● **Task material**:
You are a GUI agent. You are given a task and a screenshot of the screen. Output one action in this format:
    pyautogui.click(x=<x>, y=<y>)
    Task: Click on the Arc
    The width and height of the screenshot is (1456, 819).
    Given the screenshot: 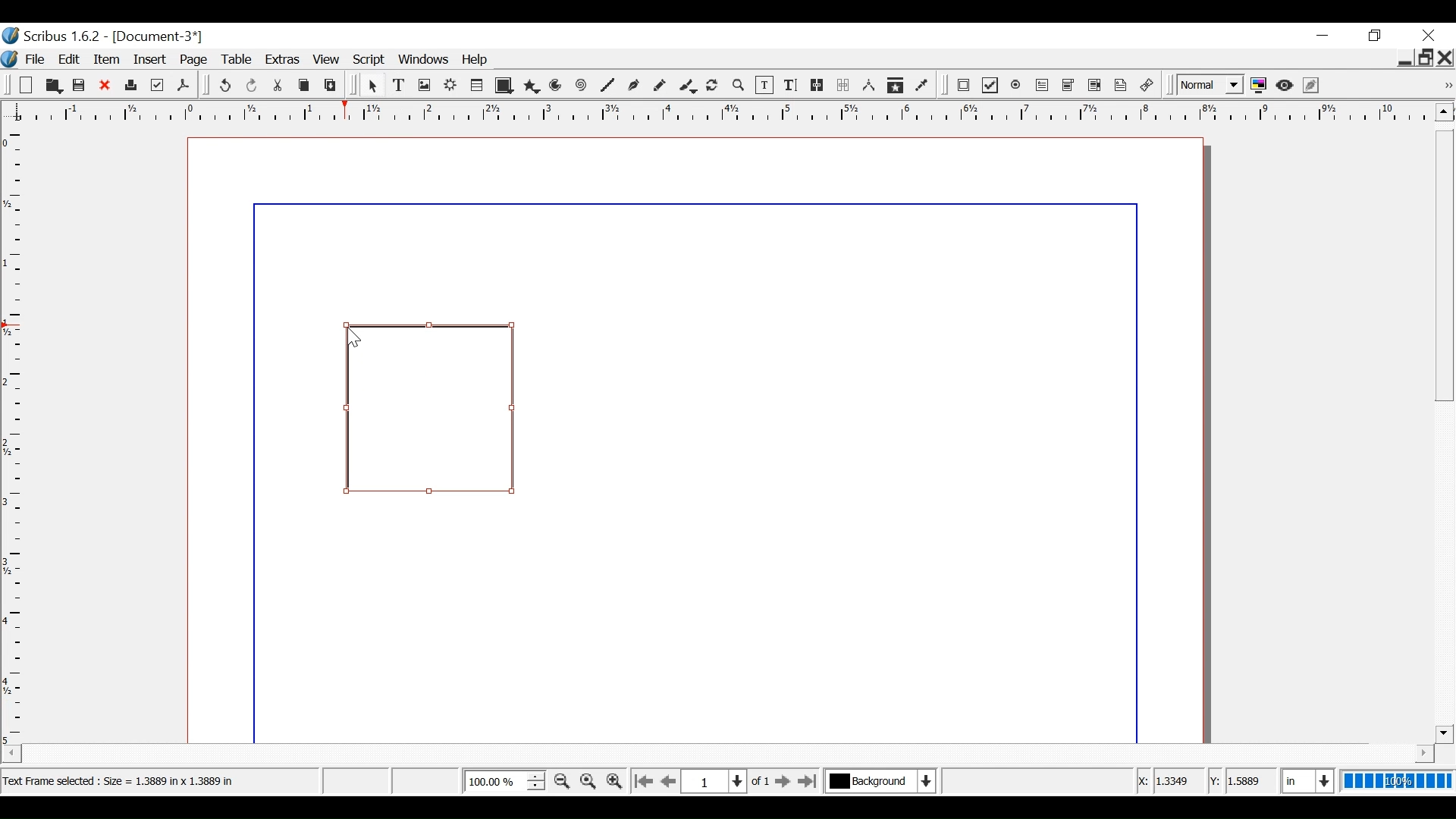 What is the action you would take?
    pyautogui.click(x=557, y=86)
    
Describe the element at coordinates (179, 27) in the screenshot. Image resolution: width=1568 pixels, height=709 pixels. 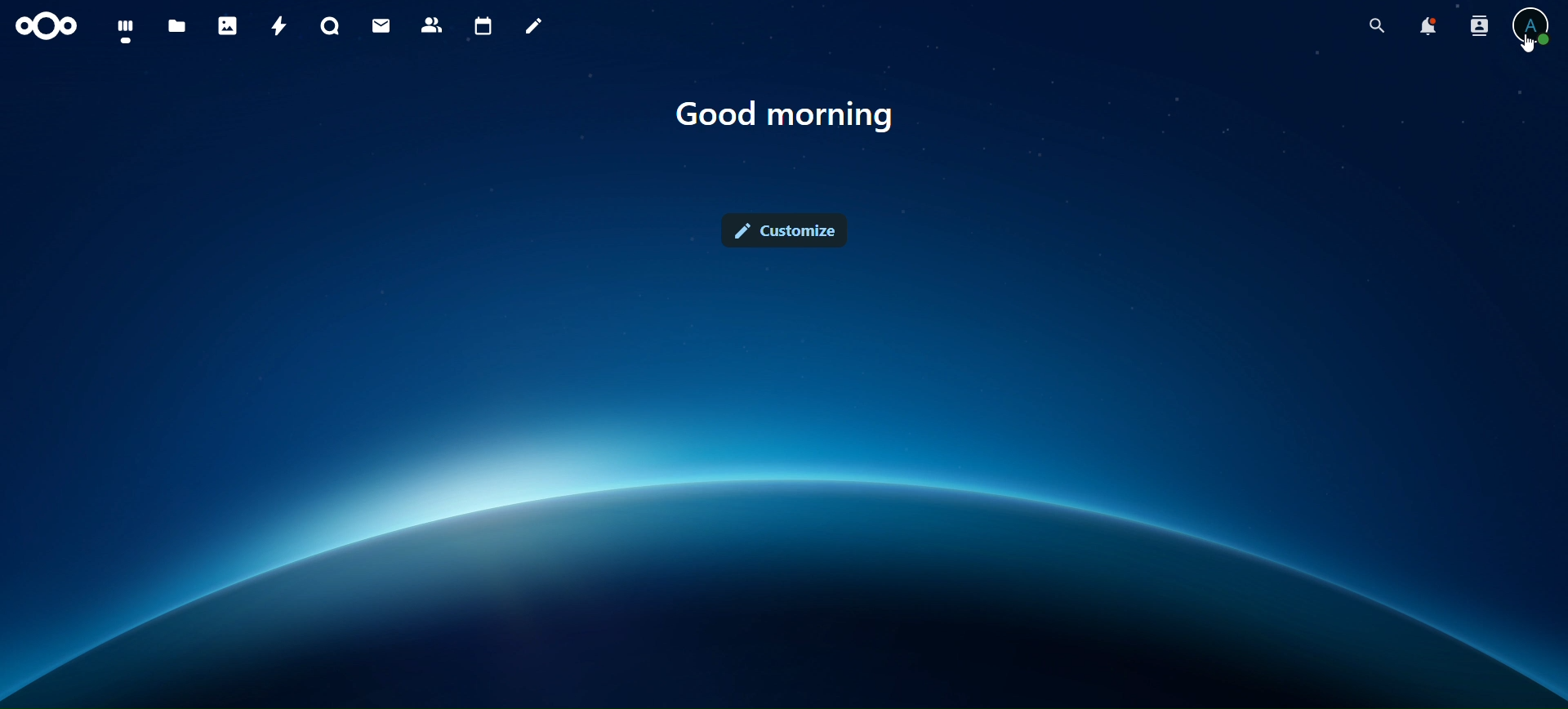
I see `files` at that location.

● **Do this**:
Recast the listing as a two-column CSV with the headers text and answer, one row for each item. Begin at the line that has "Describe the element" and stop at the end of the listing. Put each field in quotes, turn line breaks into spaces, and leave the pictures out.

● **Answer to this exercise**:
text,answer
"Describe the element at coordinates (179, 27) in the screenshot. Image resolution: width=1568 pixels, height=709 pixels.","I see `files` at that location."